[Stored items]

▬▬▬

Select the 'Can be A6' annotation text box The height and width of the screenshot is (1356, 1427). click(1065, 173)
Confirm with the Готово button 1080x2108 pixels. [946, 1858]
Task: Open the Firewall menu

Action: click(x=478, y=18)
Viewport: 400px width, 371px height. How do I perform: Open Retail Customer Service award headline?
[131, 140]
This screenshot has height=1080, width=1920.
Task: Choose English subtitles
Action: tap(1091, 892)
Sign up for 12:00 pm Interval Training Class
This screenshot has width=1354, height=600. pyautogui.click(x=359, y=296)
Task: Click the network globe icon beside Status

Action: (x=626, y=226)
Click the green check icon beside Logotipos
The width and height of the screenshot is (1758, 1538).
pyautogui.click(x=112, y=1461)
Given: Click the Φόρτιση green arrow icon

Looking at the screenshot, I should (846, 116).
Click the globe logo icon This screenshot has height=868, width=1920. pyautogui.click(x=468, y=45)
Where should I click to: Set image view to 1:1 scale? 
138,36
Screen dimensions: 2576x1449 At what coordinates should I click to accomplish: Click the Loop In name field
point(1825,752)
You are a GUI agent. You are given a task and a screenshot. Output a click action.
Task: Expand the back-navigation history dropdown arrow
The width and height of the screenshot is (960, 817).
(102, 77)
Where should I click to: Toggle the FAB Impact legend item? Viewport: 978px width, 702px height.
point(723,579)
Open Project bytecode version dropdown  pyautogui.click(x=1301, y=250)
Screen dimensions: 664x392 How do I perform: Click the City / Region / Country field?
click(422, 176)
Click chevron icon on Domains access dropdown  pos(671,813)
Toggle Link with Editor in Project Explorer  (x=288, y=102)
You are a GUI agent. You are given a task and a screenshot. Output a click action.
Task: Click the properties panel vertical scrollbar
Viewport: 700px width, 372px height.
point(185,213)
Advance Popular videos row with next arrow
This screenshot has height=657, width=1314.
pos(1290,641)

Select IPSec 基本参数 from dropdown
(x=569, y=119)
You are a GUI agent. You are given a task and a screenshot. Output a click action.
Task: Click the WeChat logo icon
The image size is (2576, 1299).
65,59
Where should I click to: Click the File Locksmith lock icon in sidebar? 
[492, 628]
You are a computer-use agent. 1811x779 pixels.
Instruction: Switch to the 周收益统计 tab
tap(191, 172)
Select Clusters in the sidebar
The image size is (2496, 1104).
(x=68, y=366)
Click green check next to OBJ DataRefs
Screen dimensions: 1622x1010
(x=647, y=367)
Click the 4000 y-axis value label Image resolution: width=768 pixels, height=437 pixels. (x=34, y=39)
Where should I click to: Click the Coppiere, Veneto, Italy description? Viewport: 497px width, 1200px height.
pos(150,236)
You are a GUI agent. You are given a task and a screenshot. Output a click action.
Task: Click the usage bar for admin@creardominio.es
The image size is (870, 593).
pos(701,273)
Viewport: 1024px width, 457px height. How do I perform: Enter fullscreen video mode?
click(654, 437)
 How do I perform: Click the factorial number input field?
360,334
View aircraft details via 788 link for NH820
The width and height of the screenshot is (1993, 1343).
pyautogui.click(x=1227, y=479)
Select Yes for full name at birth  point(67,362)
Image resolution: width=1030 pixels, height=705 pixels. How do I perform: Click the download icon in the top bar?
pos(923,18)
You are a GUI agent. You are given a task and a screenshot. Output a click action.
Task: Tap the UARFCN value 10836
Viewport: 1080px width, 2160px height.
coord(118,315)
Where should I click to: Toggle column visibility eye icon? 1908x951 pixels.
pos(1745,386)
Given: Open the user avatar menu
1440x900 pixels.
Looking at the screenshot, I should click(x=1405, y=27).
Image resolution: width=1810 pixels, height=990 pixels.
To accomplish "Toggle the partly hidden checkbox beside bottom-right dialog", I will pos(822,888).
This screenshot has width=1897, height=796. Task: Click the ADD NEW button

▬▬▬

> [What this task involves]
Arrange every line of the records above as a two-column Markdown table headed Row and Line. Number the rows in order and omit blank lines.

> [Written answer]
| Row | Line |
|---|---|
| 1 | Select the 'Can be A6' annotation text box The height and width of the screenshot is (1356, 1427). click(1065, 173) |
| 2 | Confirm with the Готово button 1080x2108 pixels. [946, 1858] |
| 3 | Task: Open the Firewall menu |
| 4 | Action: click(x=478, y=18) |
| 5 | Viewport: 400px width, 371px height. How do I perform: Open Retail Customer Service award headline? |
| 6 | [131, 140] |
| 7 | This screenshot has height=1080, width=1920. |
| 8 | Task: Choose English subtitles |
| 9 | Action: tap(1091, 892) |
| 10 | Sign up for 12:00 pm Interval Training Class |
| 11 | This screenshot has width=1354, height=600. pyautogui.click(x=359, y=296) |
| 12 | Task: Click the network globe icon beside Status |
| 13 | Action: (x=626, y=226) |
| 14 | Click the green check icon beside Logotipos |
| 15 | The width and height of the screenshot is (1758, 1538). |
| 16 | pyautogui.click(x=112, y=1461) |
| 17 | Given: Click the Φόρτιση green arrow icon |
| 18 | Looking at the screenshot, I should (846, 116). |
| 19 | Click the globe logo icon This screenshot has height=868, width=1920. pyautogui.click(x=468, y=45) |
| 20 | Where should I click to: Set image view to 1:1 scale?  |
| 21 | 138,36 |
| 22 | Screen dimensions: 2576x1449 At what coordinates should I click to accomplish: Click the Loop In name field |
| 23 | point(1825,752) |
| 24 | You are a GUI agent. You are given a task and a screenshot. Output a click action. |
| 25 | Task: Expand the back-navigation history dropdown arrow |
| 26 | The width and height of the screenshot is (960, 817). |
| 27 | (102, 77) |
| 28 | Where should I click to: Toggle the FAB Impact legend item? Viewport: 978px width, 702px height. |
| 29 | point(723,579) |
| 30 | Open Project bytecode version dropdown  pyautogui.click(x=1301, y=250) |
| 31 | Screen dimensions: 664x392 How do I perform: Click the City / Region / Country field? |
| 32 | click(422, 176) |
| 33 | Click chevron icon on Domains access dropdown  pos(671,813) |
| 34 | Toggle Link with Editor in Project Explorer  (x=288, y=102) |
| 35 | You are a GUI agent. You are given a task and a screenshot. Output a click action. |
| 36 | Task: Click the properties panel vertical scrollbar |
| 37 | Viewport: 700px width, 372px height. |
| 38 | point(185,213) |
| 39 | Advance Popular videos row with next arrow |
| 40 | This screenshot has height=657, width=1314. |
| 41 | pos(1290,641) |
| 42 | Select IPSec 基本参数 from dropdown |
| 43 | (x=569, y=119) |
| 44 | You are a GUI agent. You are given a task and a screenshot. Output a click action. |
| 45 | Task: Click the WeChat logo icon |
| 46 | The image size is (2576, 1299). |
| 47 | 65,59 |
| 48 | Where should I click to: Click the File Locksmith lock icon in sidebar?  |
| 49 | [492, 628] |
| 50 | You are a computer-use agent. 1811x779 pixels. |
| 51 | Instruction: Switch to the 周收益统计 tab |
| 52 | tap(191, 172) |
| 53 | Select Clusters in the sidebar |
| 54 | The image size is (2496, 1104). |
| 55 | (x=68, y=366) |
| 56 | Click green check next to OBJ DataRefs |
| 57 | Screen dimensions: 1622x1010 |
| 58 | (x=647, y=367) |
| 59 | Click the 4000 y-axis value label Image resolution: width=768 pixels, height=437 pixels. (x=34, y=39) |
| 60 | Where should I click to: Click the Coppiere, Veneto, Italy description? Viewport: 497px width, 1200px height. |
| 61 | pos(150,236) |
| 62 | You are a GUI agent. You are given a task and a screenshot. Output a click action. |
| 63 | Task: Click the usage bar for admin@creardominio.es |
| 64 | The image size is (870, 593). |
| 65 | pos(701,273) |
| 66 | Viewport: 1024px width, 457px height. How do I perform: Enter fullscreen video mode? |
| 67 | click(654, 437) |
| 68 |  How do I perform: Click the factorial number input field? |
| 69 | 360,334 |
| 70 | View aircraft details via 788 link for NH820 |
| 71 | The width and height of the screenshot is (1993, 1343). |
| 72 | pyautogui.click(x=1227, y=479) |
| 73 | Select Yes for full name at birth  point(67,362) |
| 74 | Image resolution: width=1030 pixels, height=705 pixels. How do I perform: Click the download icon in the top bar? |
| 75 | pos(923,18) |
| 76 | You are a GUI agent. You are given a task and a screenshot. Output a click action. |
| 77 | Task: Tap the UARFCN value 10836 |
| 78 | Viewport: 1080px width, 2160px height. |
| 79 | coord(118,315) |
| 80 | Where should I click to: Toggle column visibility eye icon? 1908x951 pixels. |
| 81 | pos(1745,386) |
| 82 | Given: Open the user avatar menu |
| 83 | 1440x900 pixels. |
| 84 | Looking at the screenshot, I should click(x=1405, y=27). |
| 85 | Image resolution: width=1810 pixels, height=990 pixels. |
| 86 | To accomplish "Toggle the partly hidden checkbox beside bottom-right dialog", I will pos(822,888). |
| 87 | This screenshot has width=1897, height=796. Task: Click the ADD NEW button |